Bustling overpass area fretting over parking, I-10 widening fears

    Parking has long been an issue for a popular Perkins Road overpass area already flush with restaurants, bars and shops.

    With the area continuing to attract new retailers, some business owners are concerned the problem will only get worse. Even more worrisome to them is what will happen once work begins on the I-10 widening project.

    A new rooftop restaurant and bar, Bumsteers, is expected to open soon in the former Crispy Catch building near the overpass that’s been expanded to double its original size. New townhomes are also coming to the Zee Zee Gardens neighborhood.

    While existing area business owners are happy about the growth, they also want there to be more discussions about growing parking problems.

    “On the positive side, it’s great the area is getting a good shot in the arm with new restaurants and developments,” says area property owner Frank Sagnibene. “The bad side is there’s not enough parking.”

    Parking discussions, of late, have been about the new Bumsteers and its expanded building.

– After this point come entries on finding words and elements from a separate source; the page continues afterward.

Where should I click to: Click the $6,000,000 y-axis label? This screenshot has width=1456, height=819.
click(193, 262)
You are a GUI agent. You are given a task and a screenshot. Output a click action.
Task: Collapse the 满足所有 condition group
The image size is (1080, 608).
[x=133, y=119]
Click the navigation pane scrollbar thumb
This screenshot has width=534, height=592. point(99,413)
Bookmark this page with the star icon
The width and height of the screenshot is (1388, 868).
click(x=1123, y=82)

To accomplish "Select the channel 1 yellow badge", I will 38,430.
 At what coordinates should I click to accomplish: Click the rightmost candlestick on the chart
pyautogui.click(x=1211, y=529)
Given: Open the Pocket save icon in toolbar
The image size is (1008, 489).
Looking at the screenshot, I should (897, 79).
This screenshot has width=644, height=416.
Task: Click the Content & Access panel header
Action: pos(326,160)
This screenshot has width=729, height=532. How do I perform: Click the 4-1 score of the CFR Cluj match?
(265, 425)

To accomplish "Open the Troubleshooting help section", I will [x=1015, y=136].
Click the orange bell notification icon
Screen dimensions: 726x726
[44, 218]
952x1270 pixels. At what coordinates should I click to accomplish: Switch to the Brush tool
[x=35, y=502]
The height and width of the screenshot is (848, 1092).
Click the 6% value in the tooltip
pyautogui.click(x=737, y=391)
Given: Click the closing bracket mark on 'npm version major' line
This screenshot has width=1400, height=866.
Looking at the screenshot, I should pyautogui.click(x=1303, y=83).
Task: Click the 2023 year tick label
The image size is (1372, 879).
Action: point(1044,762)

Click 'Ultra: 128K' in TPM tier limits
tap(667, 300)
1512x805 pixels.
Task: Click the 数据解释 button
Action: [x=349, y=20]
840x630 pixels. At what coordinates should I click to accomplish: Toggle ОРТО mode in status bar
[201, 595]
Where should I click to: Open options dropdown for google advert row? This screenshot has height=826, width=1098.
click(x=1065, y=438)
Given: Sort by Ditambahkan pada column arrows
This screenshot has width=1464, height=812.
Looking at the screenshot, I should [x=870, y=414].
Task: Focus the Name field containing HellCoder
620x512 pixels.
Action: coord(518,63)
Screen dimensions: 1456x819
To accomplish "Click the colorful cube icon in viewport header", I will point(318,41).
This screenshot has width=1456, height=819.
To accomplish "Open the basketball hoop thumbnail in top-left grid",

Eric Carnegie, a co-owner of the new restaurant, declined comment.

    But the issue weighing heaviest on the minds of business owners is the impending expansion of I-10, which runs through the heart of the overpass area. City Pork owner Stephen Hightower, for example, has dedicated parking for his restaurant that he worries will be lost during construction.

    “We are extremely concerned when the I-10 widening comes that we won’t be able to use that parking,” Hightower says. “It’s very difficult for us to chart a path with the unknown. With other places moving into the area as well, parking is definitely a concern.”

    George’s owner Smokie Bourgeois has similar concerns, saying, “There’s not going to be any parking when they bring all that equipment for the interstate. It’s going to be a total wipeout for the Perkins Road overpass area.”

    Progress, however, on the widening project has been slow so far, with actual construction not beginning anytime soon, so the threat of lost parking isn’t imminent.

    Meanwhile, as new developments open in the area, business owners need to work with each other on parking solutions, says Zippy’s owner Neal Hendrick, rather than repeat problems experienced in the past.

    “Parking has gotten better,” Hendrick says. “With Bumsteers coming in, that’s what everyone’s talking about. But everyone knows each other and works together. As long as it’s not a major problem, you can give up a parking spot here and there. One is fine, but 15—we have to talk.”